Nachdem der Erfolg bei der Europameisterschaft 1988 deutlich hinter den Erwartungen zurückblieb, kündigte die DTU die Verträge der drei Bundestrainer Dr. Dirk Jung, Josef Wagner und In-Shik Shin.
Am 15. Juni 1988 wurde der ehemalige Bundestrainer Soo-Nam Park – nach dessen Zusage – von der DTU erneut zum Herren-Bundestrainer verpflichtet. Die Neuverpflichtung wurde dem deutschen Nationalkader bei einem drei Tage später angesetzten Lehrgang von DTU-Vizepräsident Joachim Hey mitgeteilt. Daraufhin berief Aktivensprecher Michael Arndt eine „Krisensitzung“ ein, bei er sich nahezu der komplette Kader gegen eine Neuverpflichtung aussprach.
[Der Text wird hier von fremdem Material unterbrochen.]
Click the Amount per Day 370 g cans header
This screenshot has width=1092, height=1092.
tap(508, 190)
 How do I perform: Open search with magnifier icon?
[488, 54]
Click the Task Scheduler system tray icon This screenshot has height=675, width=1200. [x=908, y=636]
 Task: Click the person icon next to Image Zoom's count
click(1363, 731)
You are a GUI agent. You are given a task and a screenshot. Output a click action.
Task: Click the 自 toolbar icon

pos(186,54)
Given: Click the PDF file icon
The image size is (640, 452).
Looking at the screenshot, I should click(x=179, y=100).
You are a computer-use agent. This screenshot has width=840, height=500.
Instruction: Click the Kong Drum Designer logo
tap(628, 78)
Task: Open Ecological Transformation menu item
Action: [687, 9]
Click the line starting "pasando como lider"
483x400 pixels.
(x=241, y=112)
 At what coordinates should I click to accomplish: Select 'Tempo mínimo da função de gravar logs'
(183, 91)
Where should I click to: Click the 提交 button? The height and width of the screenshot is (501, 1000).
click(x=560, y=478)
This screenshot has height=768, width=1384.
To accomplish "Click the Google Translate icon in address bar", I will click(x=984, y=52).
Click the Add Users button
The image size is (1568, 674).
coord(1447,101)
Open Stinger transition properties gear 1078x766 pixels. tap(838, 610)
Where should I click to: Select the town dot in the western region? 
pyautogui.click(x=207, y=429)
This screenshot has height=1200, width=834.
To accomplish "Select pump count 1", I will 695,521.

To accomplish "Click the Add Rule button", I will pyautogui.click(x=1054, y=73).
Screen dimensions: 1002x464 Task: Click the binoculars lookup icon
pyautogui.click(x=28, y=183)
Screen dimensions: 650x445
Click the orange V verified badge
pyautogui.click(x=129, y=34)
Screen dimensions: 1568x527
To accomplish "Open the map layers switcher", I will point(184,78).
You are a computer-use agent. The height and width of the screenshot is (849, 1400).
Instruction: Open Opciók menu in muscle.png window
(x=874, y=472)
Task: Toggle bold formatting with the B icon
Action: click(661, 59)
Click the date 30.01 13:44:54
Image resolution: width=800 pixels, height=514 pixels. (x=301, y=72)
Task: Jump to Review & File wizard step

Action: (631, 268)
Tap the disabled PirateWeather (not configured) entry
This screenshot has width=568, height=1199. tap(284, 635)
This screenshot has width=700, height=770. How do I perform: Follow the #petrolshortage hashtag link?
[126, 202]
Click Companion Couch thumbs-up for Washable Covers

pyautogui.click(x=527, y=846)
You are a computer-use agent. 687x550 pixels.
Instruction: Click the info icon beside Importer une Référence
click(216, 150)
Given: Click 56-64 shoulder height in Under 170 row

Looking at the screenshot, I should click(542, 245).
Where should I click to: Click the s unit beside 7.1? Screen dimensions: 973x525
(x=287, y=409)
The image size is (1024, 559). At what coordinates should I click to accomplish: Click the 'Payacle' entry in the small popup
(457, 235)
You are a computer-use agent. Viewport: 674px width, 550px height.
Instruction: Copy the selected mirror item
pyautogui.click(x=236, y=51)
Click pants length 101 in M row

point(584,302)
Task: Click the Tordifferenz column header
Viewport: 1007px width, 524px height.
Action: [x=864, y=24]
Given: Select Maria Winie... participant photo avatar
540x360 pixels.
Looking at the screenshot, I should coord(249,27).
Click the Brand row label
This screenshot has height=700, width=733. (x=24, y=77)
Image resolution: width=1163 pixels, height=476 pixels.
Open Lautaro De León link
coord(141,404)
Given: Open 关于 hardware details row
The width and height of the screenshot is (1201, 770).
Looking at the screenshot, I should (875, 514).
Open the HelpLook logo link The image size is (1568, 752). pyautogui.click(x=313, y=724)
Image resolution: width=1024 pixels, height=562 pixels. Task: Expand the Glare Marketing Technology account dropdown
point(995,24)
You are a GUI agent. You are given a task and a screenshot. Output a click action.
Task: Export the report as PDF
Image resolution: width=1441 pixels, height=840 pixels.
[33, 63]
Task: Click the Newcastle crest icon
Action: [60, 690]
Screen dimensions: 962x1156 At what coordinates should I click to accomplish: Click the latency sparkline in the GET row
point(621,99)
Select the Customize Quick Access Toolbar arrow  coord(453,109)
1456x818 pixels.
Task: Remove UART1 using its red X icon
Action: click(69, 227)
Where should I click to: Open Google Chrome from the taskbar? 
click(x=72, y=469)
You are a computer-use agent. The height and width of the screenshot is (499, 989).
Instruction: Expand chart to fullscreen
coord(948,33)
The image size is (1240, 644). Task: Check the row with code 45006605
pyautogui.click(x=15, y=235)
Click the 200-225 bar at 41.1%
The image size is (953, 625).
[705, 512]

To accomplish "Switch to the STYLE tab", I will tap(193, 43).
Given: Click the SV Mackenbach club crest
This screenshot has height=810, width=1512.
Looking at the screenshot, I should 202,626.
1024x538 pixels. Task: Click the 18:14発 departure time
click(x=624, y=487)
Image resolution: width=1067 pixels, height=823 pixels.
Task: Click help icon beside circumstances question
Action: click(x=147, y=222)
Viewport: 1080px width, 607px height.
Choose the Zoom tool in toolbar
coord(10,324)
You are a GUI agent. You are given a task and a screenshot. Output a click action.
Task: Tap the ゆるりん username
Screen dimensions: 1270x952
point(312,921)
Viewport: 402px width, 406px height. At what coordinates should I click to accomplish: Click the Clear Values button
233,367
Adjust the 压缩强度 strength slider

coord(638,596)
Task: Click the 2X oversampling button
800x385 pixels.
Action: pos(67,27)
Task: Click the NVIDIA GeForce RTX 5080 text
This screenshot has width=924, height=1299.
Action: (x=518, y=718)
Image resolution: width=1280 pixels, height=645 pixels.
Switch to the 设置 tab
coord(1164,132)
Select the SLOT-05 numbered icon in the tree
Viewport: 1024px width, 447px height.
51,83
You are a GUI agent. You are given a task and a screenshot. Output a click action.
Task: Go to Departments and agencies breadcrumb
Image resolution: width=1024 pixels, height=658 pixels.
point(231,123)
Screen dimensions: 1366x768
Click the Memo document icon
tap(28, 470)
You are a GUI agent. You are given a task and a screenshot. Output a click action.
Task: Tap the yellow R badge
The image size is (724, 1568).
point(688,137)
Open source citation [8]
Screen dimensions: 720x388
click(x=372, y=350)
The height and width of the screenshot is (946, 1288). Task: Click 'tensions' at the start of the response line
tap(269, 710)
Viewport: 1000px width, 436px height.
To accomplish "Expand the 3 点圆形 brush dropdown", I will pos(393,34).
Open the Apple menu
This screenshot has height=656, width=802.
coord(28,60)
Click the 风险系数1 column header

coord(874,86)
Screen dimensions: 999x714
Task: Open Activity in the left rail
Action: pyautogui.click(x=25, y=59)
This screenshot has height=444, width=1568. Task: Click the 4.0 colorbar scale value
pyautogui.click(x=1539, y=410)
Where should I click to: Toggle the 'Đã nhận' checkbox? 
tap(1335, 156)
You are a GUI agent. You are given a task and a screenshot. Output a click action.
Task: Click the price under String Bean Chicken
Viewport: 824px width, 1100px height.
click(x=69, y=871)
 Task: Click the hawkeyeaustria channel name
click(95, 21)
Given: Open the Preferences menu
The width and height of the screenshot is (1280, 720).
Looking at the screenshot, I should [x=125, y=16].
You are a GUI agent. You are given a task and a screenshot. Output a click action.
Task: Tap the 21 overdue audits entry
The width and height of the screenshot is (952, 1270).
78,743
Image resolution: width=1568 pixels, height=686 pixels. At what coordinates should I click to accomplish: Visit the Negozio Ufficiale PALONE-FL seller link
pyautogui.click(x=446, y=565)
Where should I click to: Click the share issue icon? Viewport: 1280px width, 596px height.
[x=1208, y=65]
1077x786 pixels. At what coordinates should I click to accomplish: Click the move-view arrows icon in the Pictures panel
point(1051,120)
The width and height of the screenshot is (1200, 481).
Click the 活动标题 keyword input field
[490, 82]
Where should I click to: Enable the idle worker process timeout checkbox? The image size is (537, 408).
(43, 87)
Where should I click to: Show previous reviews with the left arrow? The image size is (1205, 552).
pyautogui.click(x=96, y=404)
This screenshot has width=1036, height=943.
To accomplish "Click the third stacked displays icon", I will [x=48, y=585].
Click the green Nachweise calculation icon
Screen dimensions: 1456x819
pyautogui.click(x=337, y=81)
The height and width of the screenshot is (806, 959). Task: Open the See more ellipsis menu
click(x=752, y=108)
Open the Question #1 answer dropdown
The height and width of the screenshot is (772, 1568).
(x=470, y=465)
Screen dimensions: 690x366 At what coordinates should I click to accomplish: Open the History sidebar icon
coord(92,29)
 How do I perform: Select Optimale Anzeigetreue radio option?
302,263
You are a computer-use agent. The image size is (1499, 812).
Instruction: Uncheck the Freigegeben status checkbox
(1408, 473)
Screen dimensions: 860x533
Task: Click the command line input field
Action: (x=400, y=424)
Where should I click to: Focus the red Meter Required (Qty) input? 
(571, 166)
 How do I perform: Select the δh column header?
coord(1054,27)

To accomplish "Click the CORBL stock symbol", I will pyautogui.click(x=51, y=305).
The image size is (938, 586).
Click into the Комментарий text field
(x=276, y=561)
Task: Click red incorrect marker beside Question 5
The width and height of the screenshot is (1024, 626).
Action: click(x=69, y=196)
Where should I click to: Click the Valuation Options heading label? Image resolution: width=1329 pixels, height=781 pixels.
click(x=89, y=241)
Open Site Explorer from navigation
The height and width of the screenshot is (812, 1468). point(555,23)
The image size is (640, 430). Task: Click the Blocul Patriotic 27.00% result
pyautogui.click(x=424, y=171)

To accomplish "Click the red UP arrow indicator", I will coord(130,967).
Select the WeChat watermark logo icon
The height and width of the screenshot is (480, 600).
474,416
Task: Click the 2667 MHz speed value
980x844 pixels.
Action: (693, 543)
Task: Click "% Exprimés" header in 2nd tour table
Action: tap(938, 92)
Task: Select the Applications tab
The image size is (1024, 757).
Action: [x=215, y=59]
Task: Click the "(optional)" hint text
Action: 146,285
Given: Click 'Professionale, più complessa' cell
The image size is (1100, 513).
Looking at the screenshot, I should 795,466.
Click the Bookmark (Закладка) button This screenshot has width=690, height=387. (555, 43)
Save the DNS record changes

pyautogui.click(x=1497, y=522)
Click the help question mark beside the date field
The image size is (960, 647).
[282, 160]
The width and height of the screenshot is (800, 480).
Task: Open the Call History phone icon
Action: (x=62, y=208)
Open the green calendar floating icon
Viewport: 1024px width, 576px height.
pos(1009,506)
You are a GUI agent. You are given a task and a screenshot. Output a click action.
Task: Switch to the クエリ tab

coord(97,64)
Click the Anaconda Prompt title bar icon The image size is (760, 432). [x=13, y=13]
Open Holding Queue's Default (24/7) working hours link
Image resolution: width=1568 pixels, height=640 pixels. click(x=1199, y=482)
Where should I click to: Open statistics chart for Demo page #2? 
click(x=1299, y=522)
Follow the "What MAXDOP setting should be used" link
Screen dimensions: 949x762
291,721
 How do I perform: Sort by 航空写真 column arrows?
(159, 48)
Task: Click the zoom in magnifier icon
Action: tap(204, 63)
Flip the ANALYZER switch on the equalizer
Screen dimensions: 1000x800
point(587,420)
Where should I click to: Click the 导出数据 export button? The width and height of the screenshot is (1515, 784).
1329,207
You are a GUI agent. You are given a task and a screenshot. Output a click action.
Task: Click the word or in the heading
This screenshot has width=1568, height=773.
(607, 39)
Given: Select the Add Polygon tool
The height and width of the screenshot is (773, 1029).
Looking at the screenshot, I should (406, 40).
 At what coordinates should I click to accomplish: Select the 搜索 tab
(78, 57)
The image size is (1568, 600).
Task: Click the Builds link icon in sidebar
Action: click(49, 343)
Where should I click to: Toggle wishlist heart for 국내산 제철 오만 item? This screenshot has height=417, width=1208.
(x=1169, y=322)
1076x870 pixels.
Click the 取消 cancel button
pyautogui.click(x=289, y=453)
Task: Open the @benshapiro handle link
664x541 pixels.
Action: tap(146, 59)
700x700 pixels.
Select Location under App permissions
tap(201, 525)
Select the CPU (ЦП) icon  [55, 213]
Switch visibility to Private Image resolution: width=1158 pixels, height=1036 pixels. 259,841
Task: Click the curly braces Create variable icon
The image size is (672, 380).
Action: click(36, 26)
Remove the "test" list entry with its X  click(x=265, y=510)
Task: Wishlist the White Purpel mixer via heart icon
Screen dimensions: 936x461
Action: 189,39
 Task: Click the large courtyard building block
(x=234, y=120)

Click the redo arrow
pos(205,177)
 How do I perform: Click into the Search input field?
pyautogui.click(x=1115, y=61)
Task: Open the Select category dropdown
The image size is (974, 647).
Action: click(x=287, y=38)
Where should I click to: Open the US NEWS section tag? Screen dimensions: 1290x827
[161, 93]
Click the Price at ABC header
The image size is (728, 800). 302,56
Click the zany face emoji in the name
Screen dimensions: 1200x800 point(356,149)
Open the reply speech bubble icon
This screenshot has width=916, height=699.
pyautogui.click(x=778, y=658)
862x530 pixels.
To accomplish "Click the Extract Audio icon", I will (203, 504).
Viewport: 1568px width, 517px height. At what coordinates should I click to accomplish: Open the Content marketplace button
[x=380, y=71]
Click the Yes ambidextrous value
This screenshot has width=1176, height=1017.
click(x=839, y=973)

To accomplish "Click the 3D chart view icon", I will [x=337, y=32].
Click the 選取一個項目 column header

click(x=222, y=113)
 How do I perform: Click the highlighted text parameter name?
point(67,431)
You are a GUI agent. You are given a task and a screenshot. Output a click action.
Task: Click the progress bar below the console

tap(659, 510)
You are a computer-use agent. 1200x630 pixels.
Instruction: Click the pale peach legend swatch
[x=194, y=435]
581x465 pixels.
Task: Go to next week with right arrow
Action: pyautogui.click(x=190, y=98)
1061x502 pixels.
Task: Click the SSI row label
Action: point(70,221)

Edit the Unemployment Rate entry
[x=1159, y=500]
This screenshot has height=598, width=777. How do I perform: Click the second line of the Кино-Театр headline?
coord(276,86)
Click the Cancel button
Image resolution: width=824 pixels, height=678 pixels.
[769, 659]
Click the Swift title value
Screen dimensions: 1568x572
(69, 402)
Ein wesentlicher Kritikpunkt war, dass Dr. Dirk Jung als aktiver Bundestrainer den Nationalkader für die Olympischen Spiele 1988 nominiert hätte – was laut einem Nominierungsprotokoll offensichtlich nicht der Fall war. Als neu verpflichteter Bundestrainer bestand Soo-Nam Park aber darauf, dass vor einer von ihm bestätigten Nominierung in etlichen Klassen bei einem drei Wochen später angesetzten Lehrgang erst noch Nominierungskämpfe ausgetragen werden müssten.
Beim Nominierungslehrgang in München, der drei Wochen später stattfand, verweigerten nur noch einige „Hardliner“ die Nominierungskämpfe.
Der Nominierungslehrgang wurde für die Damen vom ebenfalls beurlaubten Bundestrainer Josef Wagner geleitet.